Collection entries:
──────

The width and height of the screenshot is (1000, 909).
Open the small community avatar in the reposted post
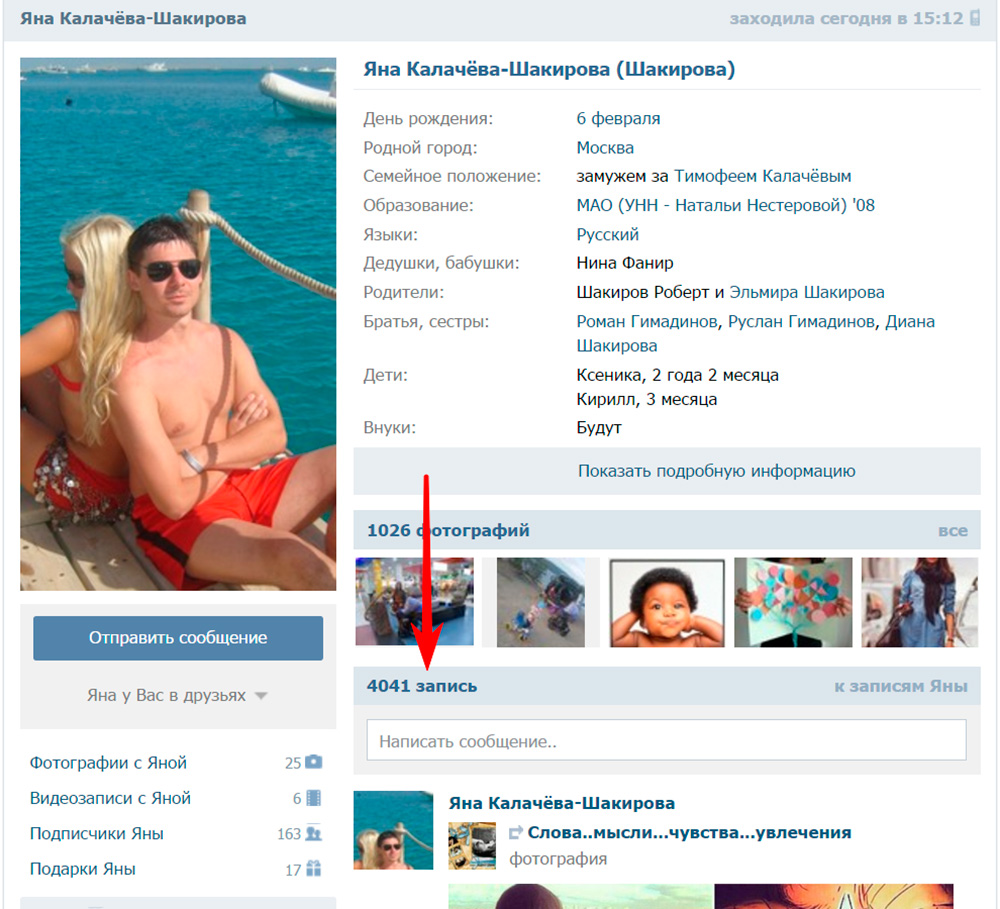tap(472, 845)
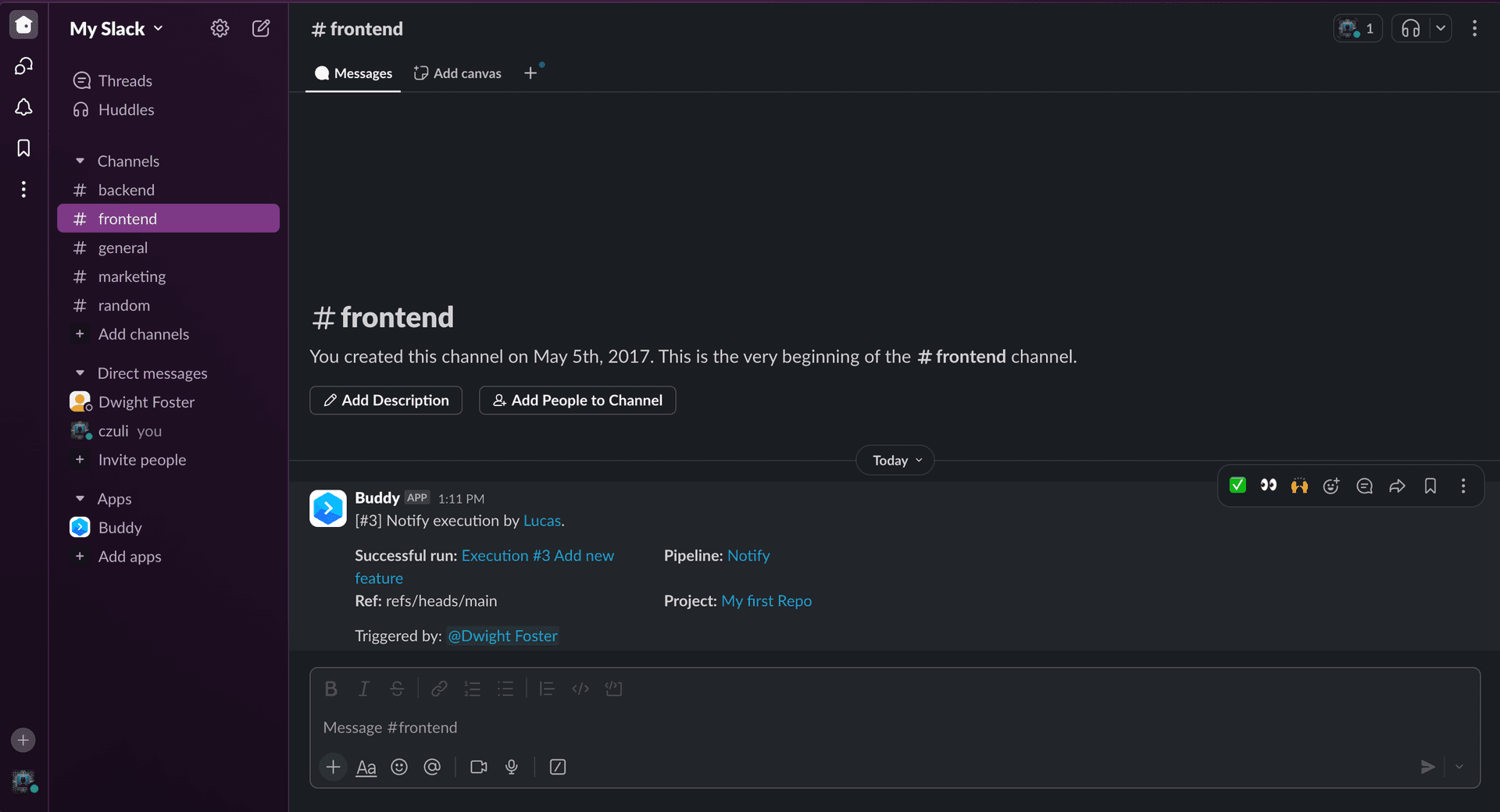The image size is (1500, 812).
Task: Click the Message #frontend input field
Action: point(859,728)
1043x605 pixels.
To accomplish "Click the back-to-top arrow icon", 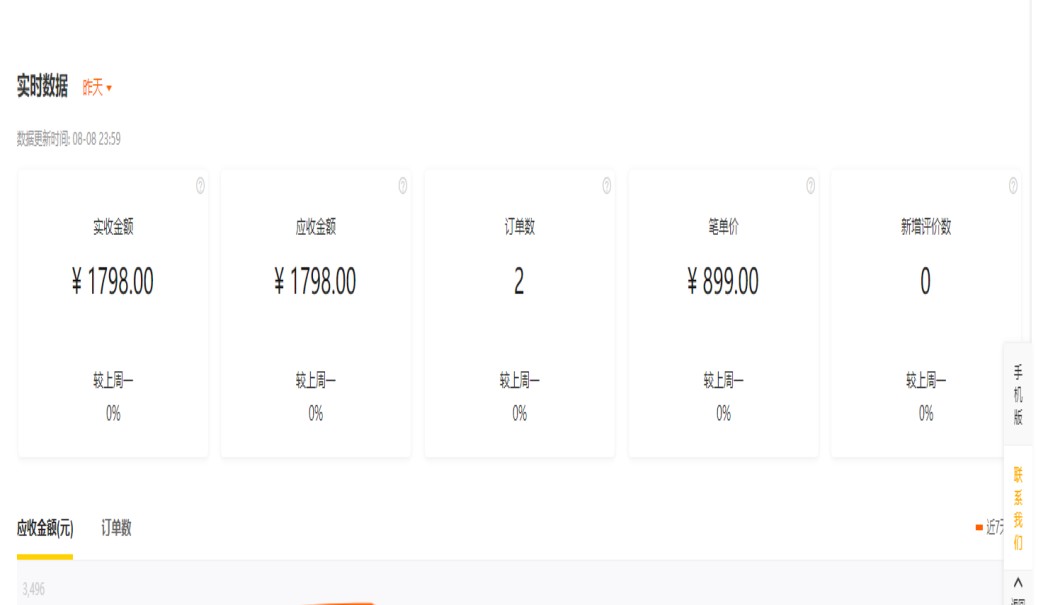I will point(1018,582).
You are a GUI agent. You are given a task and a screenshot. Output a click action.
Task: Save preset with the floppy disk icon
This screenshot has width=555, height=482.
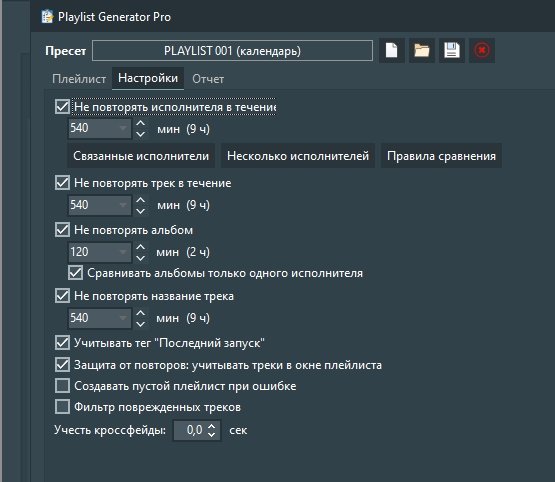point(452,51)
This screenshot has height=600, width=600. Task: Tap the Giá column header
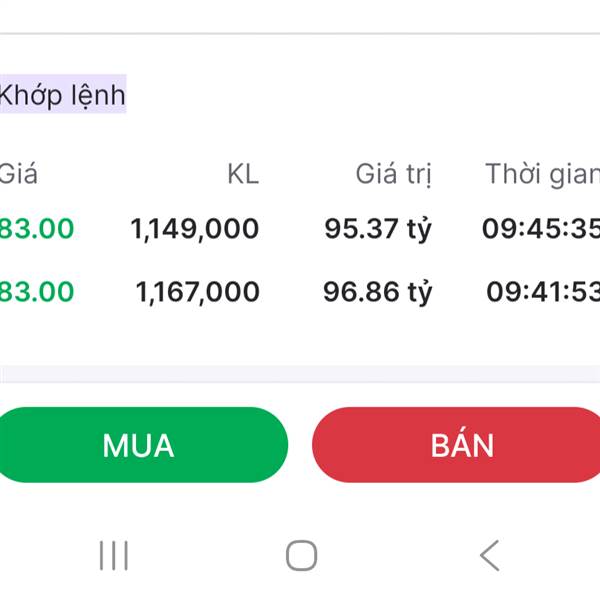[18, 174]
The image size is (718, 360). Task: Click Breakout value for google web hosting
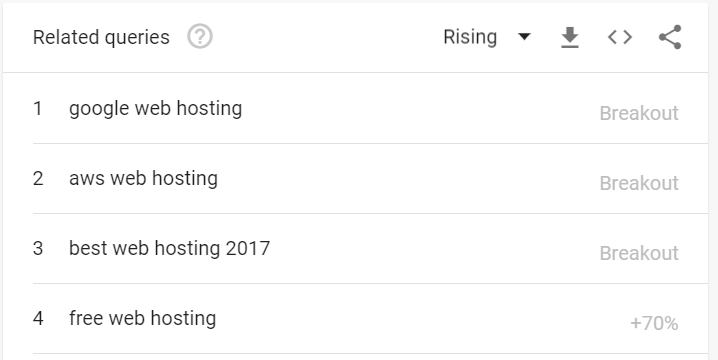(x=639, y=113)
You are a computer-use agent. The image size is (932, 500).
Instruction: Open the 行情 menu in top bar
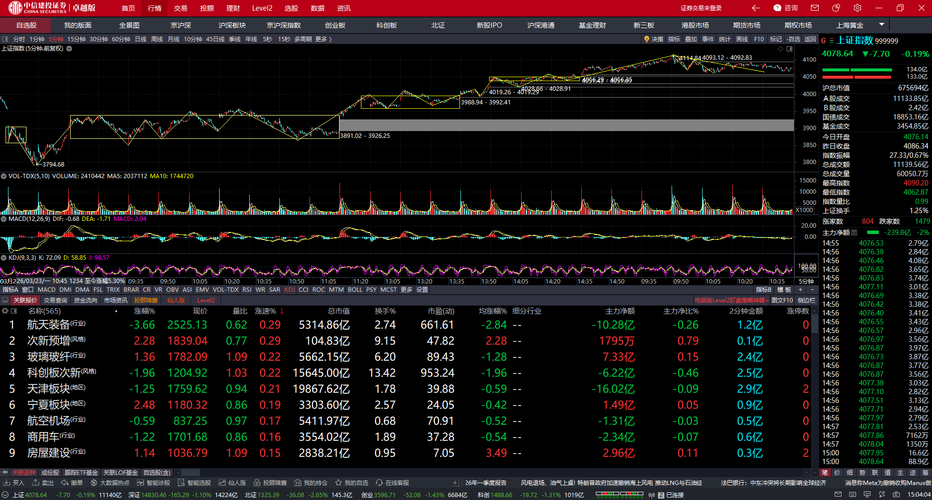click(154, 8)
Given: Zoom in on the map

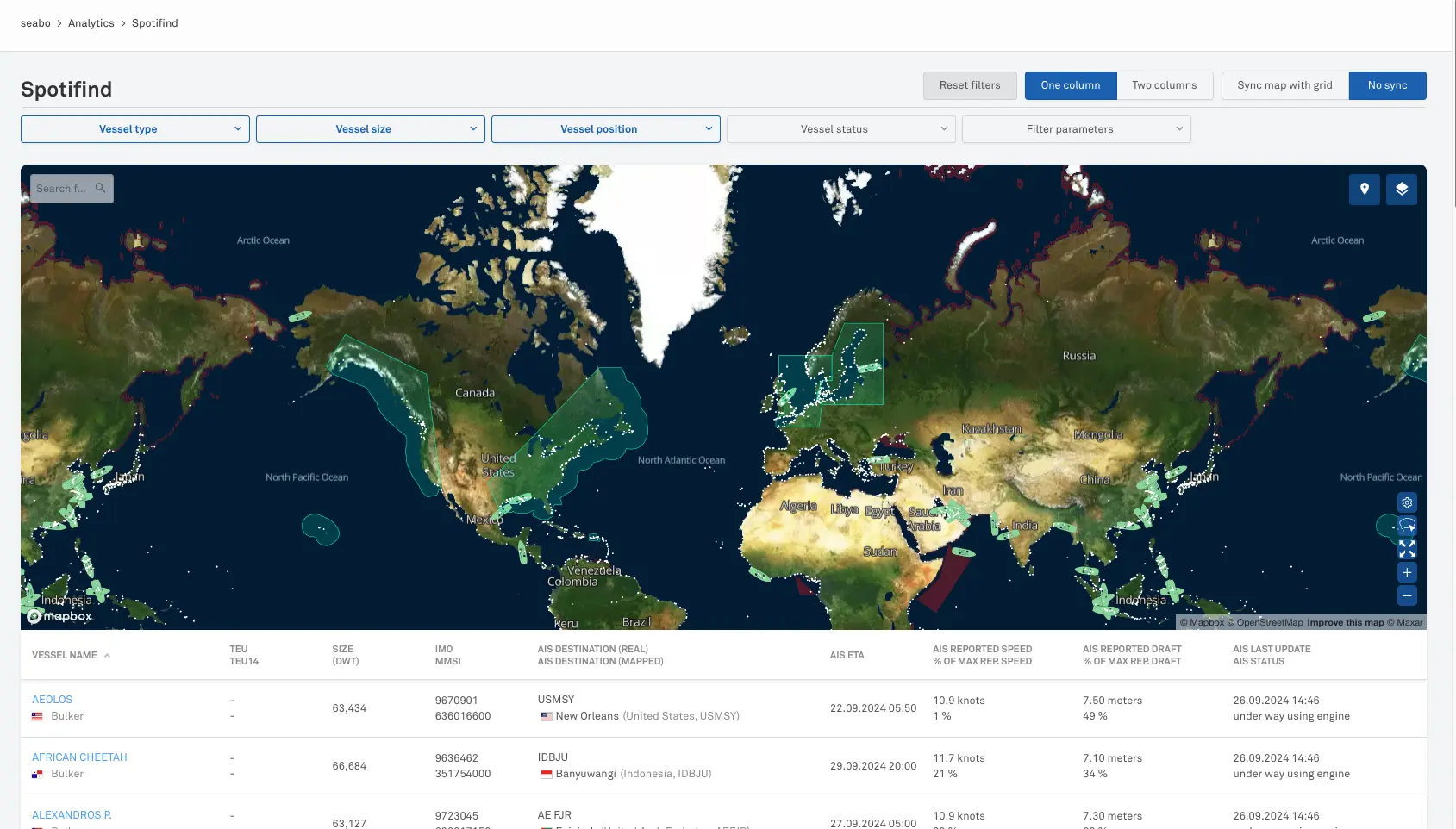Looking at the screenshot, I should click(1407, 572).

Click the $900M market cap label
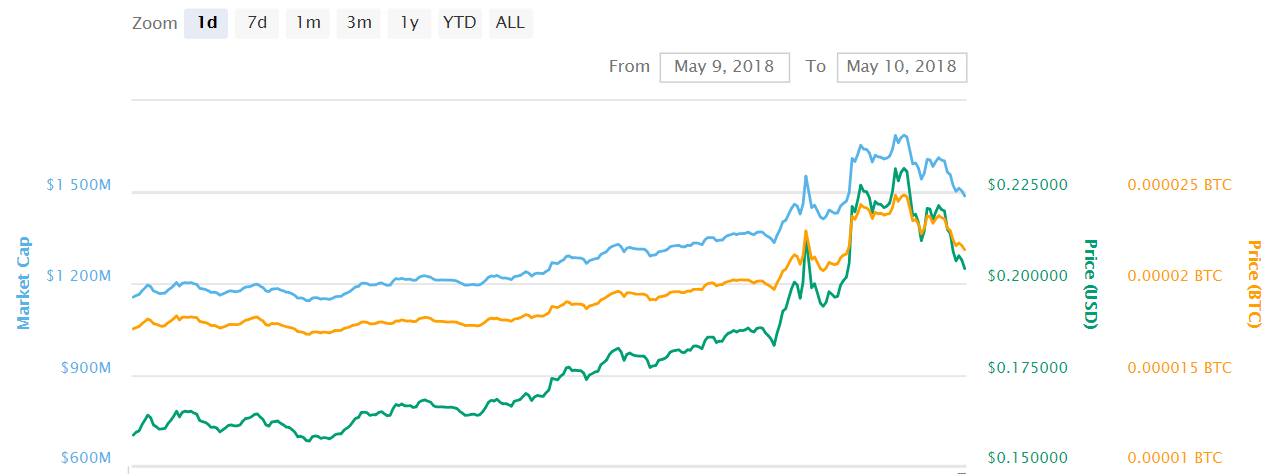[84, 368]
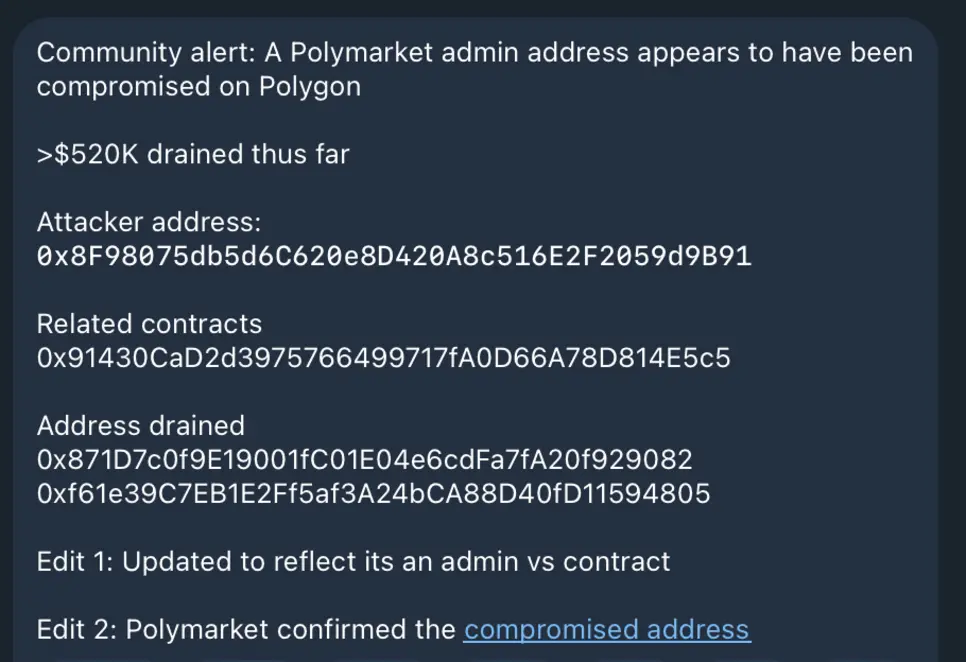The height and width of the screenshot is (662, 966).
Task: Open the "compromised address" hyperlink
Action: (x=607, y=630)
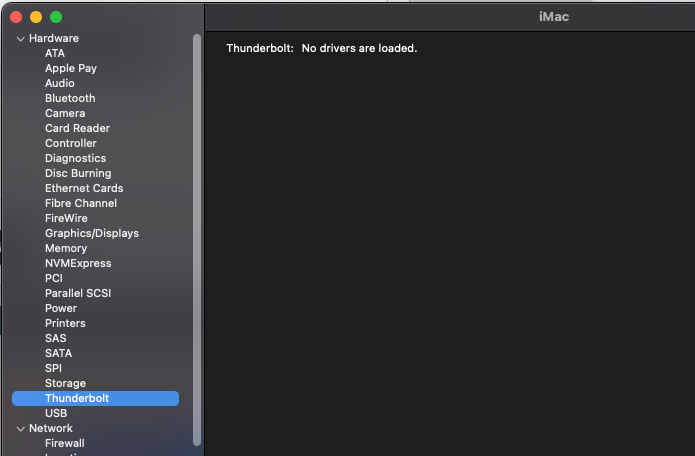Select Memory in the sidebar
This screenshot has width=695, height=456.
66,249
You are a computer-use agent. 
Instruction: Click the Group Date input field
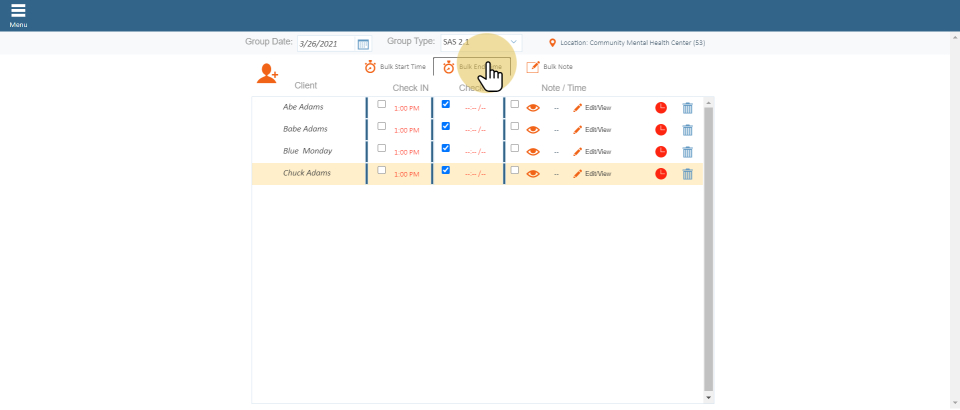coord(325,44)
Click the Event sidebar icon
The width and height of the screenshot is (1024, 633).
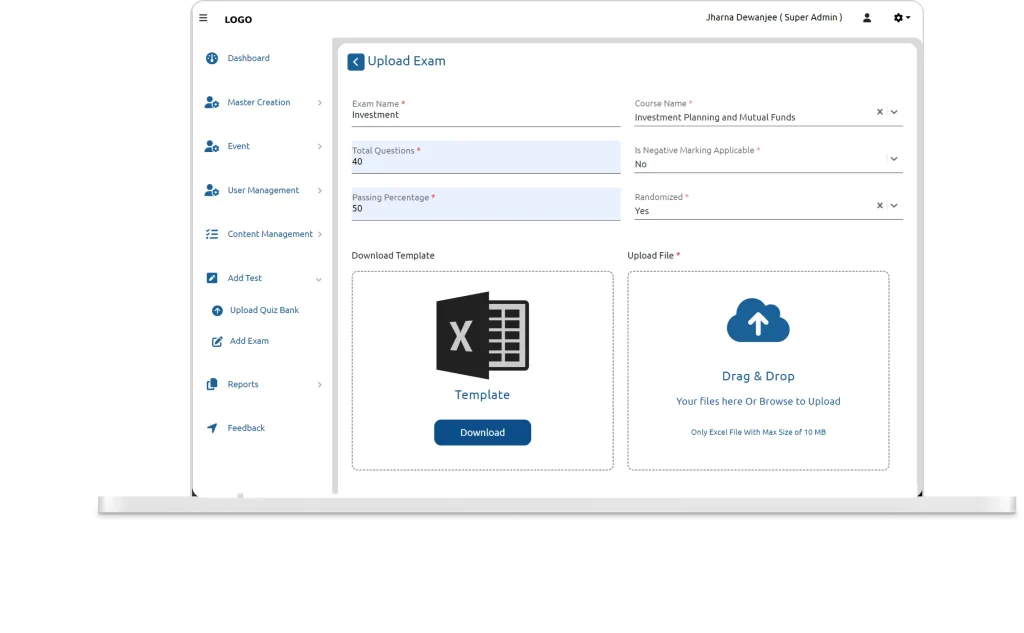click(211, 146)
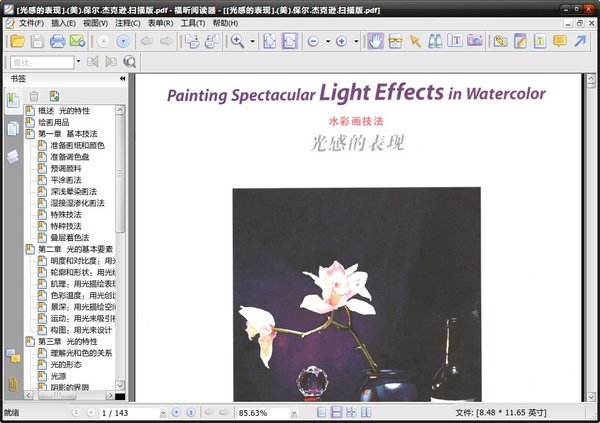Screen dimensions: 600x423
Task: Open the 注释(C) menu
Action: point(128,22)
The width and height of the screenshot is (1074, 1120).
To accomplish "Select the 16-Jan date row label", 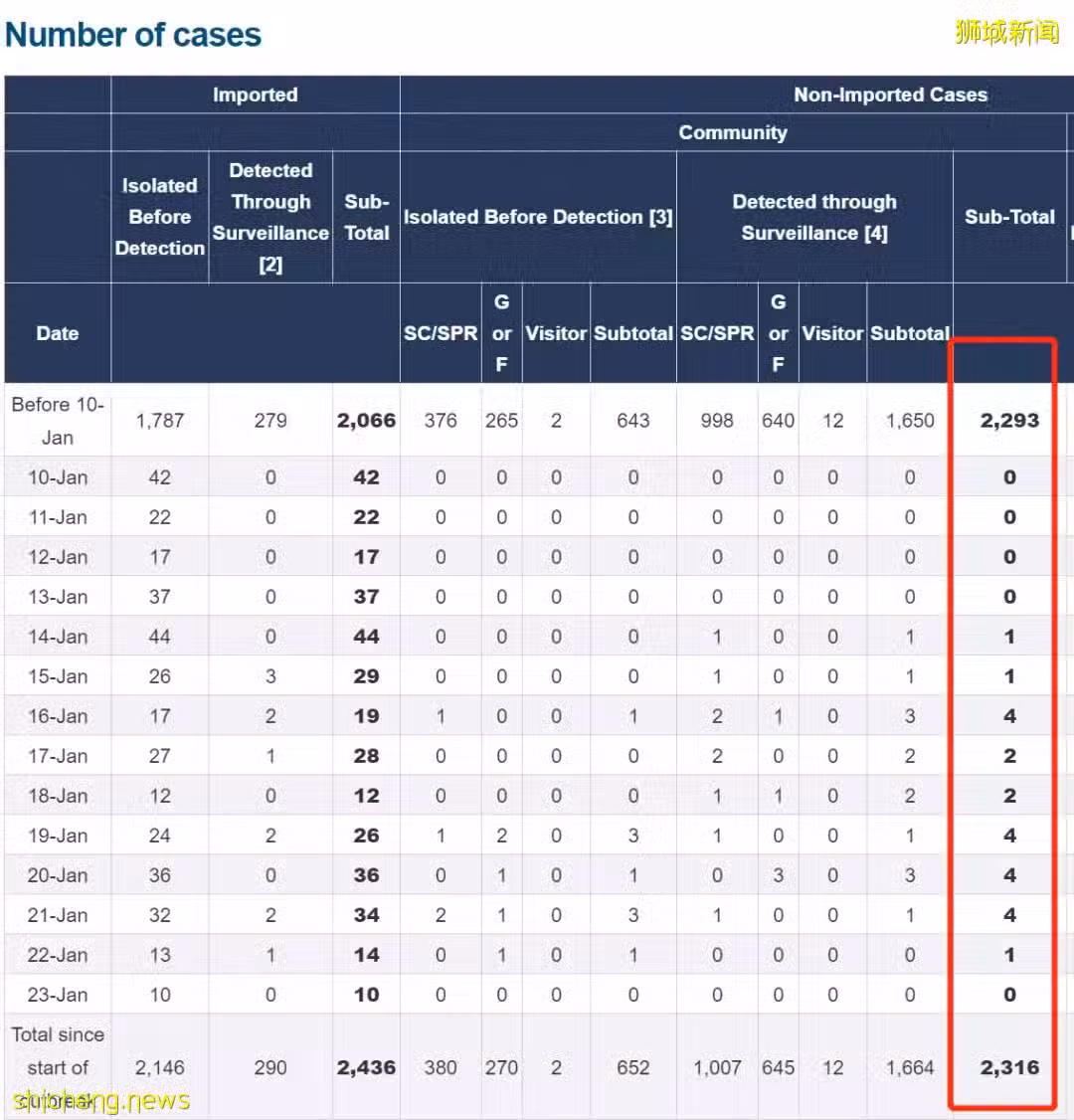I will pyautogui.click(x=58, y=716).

──────

**The problem**
The required output is a copy of each line in the records where the string "computer" occurs.

**Expected answer**
You are a computer-use agent. The image size is (932, 500).
You are a computer-use agent. 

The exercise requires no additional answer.